Job item:
Rewrite the lines of the records from the one containing "coordinates (315, 200)." through the one containing "y-tick-label-left: 20 is", changing "Locate an element" to "Find an item" and leaving everything else as it is.
----- Data records
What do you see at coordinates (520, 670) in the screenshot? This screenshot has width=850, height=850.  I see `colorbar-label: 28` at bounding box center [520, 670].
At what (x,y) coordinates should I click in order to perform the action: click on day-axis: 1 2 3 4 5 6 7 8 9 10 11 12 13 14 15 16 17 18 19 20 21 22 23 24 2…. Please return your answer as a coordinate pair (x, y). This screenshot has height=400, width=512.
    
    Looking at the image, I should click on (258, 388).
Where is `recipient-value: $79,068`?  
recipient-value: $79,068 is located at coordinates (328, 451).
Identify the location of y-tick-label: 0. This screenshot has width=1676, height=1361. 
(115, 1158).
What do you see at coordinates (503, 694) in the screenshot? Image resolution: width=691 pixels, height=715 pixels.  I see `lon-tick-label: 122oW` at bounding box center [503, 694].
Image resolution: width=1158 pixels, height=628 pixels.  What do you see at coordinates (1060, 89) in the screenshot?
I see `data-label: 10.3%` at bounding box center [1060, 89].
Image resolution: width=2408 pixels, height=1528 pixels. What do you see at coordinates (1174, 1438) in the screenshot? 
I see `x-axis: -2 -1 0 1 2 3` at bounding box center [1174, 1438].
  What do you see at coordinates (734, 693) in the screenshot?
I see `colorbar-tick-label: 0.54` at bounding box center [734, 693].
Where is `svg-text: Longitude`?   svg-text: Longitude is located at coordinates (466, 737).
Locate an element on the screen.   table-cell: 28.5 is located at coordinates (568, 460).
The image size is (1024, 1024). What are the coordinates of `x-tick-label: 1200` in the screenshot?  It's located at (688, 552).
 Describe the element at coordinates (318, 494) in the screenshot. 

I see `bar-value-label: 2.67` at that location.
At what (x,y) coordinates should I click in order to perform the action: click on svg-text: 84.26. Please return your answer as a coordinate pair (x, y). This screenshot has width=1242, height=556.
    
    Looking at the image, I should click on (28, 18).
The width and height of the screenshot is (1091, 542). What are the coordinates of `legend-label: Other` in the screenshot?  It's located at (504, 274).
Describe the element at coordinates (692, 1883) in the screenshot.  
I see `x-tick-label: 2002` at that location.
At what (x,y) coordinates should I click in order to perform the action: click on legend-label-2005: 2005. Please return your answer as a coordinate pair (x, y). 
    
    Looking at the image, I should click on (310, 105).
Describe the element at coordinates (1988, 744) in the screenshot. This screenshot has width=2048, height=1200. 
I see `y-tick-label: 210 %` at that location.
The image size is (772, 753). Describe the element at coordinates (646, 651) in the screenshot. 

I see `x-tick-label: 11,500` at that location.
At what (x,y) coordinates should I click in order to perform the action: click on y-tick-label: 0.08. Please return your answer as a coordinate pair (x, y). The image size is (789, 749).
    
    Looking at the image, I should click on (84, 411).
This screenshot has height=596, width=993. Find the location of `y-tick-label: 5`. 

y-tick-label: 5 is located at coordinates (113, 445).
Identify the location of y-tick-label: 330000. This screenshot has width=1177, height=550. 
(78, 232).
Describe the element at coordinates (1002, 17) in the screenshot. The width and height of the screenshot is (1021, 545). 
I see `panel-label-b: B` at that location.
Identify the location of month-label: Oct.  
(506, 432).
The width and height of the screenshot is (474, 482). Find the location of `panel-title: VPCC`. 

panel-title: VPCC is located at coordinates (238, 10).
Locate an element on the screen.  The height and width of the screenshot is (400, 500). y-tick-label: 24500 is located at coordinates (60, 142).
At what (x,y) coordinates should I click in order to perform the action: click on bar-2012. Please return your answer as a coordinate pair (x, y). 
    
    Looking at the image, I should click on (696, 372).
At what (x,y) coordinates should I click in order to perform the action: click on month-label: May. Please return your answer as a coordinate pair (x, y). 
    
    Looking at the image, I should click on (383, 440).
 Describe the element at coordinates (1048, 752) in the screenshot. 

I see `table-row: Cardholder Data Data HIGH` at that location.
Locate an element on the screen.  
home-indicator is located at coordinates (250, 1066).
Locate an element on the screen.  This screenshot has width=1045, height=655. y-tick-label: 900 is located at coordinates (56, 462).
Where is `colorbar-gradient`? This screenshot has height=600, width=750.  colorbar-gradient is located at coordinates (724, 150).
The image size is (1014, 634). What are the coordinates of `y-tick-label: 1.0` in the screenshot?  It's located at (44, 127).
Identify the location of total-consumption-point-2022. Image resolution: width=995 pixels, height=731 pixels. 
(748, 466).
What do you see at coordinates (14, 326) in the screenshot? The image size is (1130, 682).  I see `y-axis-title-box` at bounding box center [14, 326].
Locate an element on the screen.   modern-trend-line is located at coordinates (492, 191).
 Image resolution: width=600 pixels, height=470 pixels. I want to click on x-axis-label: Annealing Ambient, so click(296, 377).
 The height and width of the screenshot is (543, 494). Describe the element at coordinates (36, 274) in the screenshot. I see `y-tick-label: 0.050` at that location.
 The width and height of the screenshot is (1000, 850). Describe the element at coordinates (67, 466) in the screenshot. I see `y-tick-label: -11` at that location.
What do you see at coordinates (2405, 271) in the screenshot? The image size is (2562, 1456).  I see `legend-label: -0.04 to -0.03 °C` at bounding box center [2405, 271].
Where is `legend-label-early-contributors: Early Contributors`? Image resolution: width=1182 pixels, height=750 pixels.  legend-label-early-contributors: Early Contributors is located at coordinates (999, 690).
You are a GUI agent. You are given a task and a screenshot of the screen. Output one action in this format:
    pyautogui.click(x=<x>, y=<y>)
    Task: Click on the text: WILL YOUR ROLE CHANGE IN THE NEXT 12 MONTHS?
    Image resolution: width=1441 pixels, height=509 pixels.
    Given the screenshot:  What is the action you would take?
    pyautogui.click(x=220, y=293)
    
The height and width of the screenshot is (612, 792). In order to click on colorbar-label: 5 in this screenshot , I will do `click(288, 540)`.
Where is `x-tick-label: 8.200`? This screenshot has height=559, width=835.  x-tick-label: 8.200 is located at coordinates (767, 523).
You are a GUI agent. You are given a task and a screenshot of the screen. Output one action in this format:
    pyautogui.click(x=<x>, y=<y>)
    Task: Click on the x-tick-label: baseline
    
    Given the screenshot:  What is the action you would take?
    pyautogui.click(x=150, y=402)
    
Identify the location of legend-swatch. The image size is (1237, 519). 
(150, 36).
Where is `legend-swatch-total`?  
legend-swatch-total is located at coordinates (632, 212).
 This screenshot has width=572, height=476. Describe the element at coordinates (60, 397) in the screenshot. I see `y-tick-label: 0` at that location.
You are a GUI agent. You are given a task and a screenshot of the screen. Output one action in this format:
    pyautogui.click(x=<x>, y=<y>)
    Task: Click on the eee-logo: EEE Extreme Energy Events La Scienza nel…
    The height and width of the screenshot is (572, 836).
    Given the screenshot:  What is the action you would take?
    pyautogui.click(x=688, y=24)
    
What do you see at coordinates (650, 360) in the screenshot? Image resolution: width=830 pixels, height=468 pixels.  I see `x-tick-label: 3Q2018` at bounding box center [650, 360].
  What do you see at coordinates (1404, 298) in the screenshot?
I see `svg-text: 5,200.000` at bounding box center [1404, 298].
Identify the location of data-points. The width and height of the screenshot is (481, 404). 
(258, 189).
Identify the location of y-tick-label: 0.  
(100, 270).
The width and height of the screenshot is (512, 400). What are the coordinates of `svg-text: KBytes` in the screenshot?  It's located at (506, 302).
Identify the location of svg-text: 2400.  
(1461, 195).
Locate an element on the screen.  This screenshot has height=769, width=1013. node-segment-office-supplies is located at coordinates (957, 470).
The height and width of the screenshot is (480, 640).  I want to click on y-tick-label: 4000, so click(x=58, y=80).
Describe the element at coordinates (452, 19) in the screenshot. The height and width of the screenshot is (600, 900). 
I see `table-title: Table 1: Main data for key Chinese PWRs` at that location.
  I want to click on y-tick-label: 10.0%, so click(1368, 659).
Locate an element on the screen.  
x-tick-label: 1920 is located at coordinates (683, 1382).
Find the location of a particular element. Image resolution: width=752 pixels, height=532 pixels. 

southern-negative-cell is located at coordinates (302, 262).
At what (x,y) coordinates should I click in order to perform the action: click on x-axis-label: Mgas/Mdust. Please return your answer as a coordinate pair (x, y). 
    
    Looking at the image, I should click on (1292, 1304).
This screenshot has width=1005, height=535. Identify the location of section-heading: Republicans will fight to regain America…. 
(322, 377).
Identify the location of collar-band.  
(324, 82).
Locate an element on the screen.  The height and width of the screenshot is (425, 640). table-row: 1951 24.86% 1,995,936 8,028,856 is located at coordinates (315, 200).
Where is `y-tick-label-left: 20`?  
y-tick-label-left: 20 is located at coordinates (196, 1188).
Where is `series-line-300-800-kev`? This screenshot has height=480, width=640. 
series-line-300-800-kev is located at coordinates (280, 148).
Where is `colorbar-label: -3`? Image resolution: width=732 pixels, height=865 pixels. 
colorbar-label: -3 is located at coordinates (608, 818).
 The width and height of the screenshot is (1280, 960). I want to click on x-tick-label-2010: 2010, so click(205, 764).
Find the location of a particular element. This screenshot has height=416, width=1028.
----------
Solution for this task:
Find an item on the screen.  The height and width of the screenshot is (425, 640). table-row: 1951 24.86% 1,995,936 8,028,856 is located at coordinates (315, 200).
Where is `y-tick-label-left: 20`?  
y-tick-label-left: 20 is located at coordinates (196, 1188).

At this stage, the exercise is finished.